Records from a data collection
BEGIN
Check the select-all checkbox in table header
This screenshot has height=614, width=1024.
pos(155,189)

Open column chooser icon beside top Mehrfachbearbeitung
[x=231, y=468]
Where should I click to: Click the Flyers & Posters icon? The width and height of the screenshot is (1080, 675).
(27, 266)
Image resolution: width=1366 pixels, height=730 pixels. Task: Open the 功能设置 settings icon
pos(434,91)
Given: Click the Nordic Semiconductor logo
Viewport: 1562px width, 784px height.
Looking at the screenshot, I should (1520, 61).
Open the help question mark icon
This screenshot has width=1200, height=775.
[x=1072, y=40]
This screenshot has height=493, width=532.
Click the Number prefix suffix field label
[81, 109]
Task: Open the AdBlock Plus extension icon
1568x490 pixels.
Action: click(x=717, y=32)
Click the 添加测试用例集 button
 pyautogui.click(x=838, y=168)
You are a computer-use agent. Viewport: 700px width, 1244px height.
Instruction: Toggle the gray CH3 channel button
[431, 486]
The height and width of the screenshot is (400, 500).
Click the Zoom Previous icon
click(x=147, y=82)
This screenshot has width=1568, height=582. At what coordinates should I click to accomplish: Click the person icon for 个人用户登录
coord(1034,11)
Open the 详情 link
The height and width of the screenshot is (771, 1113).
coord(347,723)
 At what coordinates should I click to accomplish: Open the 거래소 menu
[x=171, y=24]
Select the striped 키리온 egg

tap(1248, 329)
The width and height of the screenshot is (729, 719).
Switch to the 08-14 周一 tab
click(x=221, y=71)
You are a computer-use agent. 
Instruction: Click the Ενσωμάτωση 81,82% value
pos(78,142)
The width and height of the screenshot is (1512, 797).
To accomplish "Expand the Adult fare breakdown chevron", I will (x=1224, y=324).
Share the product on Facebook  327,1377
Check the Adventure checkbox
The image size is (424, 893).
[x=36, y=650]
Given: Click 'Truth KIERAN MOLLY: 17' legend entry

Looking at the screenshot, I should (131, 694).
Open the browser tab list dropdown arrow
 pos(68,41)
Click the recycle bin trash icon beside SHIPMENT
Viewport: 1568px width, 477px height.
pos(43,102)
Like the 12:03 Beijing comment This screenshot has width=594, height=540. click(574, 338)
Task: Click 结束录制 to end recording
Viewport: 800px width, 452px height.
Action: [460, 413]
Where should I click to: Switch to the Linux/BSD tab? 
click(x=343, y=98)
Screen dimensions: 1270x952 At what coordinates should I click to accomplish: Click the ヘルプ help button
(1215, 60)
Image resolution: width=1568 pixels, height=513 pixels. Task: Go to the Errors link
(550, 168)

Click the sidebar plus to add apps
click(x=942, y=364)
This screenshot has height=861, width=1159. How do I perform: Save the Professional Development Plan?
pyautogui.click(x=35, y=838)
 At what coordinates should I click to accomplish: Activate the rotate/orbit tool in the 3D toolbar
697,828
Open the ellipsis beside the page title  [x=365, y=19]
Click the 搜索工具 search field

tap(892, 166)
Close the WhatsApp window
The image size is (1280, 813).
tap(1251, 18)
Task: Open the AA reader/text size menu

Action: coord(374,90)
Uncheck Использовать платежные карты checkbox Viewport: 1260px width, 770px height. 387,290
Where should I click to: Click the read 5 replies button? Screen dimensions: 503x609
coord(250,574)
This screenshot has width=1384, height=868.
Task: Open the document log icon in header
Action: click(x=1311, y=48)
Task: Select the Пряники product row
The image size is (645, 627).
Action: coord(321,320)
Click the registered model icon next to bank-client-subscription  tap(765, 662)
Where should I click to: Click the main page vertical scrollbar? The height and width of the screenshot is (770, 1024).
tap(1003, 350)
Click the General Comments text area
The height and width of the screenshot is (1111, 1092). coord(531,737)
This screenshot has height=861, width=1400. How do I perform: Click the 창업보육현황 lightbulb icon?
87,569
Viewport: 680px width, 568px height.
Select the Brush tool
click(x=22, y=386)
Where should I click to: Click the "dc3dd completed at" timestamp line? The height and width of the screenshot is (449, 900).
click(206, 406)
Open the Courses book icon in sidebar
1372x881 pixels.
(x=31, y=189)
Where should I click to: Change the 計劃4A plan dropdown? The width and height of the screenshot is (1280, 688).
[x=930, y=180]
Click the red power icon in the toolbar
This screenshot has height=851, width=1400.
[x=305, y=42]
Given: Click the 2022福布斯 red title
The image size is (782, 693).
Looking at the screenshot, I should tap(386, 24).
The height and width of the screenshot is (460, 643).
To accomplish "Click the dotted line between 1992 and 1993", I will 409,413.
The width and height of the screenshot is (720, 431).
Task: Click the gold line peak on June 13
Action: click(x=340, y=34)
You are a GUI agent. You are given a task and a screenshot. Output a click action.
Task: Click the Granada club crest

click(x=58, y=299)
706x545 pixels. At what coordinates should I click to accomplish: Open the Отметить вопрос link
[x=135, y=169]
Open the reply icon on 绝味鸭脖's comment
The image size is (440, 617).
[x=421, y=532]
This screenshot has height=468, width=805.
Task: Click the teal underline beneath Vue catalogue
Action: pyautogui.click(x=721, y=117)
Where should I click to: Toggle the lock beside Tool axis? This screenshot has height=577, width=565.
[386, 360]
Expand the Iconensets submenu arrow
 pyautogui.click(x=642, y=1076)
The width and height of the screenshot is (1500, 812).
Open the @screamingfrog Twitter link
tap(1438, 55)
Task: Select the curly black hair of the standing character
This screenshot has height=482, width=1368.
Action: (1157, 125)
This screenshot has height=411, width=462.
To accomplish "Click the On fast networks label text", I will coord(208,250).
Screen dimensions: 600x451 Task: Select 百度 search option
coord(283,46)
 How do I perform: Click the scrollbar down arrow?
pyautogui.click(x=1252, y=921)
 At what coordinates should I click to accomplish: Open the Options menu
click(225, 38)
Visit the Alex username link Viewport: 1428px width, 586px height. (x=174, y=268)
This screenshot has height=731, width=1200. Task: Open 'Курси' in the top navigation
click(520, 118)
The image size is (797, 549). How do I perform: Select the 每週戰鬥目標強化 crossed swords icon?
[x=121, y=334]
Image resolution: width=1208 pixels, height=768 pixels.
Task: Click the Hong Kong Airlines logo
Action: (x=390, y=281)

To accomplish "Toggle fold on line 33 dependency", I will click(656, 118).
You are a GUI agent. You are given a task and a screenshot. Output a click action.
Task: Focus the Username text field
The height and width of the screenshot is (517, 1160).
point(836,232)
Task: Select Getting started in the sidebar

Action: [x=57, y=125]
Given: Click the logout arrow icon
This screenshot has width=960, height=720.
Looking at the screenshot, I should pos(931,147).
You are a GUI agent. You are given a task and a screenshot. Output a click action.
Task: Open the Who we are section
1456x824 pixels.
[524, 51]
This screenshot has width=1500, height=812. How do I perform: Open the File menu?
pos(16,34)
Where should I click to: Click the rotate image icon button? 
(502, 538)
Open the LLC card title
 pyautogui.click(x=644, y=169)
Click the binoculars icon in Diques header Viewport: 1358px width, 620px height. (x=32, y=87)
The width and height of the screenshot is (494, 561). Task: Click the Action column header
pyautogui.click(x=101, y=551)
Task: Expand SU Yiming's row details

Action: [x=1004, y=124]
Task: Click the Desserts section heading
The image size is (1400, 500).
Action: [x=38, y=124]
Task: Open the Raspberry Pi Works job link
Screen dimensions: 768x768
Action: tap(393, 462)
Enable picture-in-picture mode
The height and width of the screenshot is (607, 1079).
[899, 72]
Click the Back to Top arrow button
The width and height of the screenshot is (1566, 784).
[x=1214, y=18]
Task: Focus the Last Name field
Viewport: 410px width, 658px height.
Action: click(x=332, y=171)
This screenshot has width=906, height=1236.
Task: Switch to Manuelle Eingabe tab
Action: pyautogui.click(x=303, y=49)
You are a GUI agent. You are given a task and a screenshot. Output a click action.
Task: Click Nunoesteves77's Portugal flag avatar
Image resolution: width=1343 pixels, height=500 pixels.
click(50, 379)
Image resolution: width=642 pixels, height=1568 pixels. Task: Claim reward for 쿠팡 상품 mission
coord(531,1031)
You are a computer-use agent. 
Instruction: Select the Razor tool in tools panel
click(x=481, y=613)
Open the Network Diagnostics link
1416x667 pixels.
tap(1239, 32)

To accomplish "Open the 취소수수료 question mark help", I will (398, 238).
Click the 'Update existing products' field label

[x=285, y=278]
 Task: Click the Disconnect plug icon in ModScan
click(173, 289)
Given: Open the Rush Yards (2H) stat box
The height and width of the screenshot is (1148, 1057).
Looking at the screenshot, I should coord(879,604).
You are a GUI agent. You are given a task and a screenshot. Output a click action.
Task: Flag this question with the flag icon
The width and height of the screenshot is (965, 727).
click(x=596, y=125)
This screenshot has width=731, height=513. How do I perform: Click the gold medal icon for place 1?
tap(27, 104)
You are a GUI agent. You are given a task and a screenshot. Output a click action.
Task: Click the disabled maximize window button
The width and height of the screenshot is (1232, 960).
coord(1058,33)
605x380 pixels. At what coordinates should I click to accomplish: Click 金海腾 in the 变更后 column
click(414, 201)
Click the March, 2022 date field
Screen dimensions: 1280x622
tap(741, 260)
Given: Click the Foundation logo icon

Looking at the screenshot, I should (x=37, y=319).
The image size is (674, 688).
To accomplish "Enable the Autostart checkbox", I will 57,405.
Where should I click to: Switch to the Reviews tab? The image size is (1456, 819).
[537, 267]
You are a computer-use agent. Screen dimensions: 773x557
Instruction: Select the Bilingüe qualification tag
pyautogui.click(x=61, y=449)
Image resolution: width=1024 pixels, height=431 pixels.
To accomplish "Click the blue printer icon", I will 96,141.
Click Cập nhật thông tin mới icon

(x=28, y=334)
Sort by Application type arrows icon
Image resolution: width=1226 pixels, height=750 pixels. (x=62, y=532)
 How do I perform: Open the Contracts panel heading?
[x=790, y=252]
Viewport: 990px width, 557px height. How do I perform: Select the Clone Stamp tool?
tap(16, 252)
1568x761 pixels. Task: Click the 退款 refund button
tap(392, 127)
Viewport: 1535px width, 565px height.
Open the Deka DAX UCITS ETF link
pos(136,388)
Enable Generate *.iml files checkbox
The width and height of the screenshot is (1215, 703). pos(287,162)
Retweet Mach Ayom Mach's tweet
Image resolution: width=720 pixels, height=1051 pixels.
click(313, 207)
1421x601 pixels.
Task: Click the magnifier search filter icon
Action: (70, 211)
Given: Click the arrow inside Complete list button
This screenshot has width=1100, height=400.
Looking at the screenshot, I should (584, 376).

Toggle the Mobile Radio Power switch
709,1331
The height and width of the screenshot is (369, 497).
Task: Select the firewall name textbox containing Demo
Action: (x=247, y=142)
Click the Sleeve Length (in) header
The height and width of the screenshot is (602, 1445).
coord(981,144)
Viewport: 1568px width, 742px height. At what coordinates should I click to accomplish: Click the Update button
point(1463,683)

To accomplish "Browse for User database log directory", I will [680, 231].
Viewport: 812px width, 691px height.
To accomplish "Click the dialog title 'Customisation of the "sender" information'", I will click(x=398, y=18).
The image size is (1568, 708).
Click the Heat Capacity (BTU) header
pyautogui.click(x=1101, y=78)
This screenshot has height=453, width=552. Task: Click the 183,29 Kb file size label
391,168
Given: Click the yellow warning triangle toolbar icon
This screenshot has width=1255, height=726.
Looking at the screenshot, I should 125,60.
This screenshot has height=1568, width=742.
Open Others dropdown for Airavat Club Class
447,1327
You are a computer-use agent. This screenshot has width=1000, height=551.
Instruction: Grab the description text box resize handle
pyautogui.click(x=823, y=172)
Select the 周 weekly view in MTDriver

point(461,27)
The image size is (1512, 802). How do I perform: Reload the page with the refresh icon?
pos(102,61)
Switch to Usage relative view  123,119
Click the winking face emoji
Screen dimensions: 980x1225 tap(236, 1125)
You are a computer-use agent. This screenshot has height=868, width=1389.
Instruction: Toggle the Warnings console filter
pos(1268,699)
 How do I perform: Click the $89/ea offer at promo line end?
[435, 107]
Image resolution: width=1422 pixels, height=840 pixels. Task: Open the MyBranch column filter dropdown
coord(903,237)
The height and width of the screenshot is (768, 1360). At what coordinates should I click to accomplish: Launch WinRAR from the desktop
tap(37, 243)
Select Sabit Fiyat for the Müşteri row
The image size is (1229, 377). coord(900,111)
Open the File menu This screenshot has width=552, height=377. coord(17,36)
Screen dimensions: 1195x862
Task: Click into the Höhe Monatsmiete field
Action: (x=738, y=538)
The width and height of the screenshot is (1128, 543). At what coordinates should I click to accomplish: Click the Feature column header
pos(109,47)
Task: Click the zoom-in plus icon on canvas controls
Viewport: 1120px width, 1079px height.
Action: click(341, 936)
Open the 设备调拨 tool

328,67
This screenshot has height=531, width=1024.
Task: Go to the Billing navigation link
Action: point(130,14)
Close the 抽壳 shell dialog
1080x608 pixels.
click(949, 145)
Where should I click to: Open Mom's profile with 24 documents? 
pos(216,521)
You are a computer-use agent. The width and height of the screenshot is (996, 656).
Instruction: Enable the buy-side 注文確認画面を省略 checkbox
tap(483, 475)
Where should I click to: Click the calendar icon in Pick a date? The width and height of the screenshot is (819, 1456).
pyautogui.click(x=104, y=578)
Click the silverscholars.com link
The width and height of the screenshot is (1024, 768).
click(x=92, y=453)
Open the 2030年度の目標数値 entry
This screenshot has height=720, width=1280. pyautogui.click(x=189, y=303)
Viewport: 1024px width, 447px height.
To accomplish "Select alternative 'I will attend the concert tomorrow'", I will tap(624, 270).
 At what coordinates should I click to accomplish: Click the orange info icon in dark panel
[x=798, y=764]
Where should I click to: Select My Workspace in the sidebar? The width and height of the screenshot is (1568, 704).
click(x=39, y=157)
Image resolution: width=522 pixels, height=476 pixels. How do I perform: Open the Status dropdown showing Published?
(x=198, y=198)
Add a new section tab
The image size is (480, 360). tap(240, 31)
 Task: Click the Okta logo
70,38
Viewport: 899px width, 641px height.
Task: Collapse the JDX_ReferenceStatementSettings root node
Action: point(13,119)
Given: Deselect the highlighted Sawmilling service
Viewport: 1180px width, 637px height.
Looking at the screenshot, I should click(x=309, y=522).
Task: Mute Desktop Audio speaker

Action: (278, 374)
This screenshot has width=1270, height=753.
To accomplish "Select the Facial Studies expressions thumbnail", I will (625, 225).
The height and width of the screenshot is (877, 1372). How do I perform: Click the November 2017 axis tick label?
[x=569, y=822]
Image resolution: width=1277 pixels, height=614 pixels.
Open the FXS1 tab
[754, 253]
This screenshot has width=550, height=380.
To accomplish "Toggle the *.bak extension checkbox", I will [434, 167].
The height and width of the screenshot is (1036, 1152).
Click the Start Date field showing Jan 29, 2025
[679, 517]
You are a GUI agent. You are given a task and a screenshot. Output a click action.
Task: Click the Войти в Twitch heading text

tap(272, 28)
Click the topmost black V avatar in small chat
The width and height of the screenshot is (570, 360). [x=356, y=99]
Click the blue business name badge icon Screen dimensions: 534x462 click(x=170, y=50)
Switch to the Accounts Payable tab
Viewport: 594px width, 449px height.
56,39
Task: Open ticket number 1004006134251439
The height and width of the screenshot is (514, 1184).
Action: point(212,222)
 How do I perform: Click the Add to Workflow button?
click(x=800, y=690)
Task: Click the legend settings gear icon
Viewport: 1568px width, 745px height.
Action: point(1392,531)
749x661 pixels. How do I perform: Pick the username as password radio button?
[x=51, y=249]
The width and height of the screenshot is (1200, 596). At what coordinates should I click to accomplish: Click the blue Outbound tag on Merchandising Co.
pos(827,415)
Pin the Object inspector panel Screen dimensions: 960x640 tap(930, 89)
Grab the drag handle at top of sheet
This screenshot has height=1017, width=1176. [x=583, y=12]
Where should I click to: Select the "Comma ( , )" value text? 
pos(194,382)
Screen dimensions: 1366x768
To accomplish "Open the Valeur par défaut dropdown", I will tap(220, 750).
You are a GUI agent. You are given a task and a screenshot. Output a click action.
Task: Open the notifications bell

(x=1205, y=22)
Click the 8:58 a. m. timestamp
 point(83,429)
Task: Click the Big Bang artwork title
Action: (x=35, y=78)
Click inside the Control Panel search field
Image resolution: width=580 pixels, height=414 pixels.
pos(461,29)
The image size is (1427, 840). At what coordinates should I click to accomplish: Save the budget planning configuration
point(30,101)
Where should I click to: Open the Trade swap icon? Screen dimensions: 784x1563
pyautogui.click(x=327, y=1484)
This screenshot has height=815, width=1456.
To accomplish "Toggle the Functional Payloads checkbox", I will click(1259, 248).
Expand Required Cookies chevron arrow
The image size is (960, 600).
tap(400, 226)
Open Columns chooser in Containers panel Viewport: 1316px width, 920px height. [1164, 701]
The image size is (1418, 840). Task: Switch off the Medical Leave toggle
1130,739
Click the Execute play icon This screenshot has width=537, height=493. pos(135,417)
END
TO DO:
Would you copy every line of the entries in which "mark" appears?

WRITTEN ANSWER:
Open the help question mark icon
To accomplish "Open the 취소수수료 question mark help", I will (398, 238).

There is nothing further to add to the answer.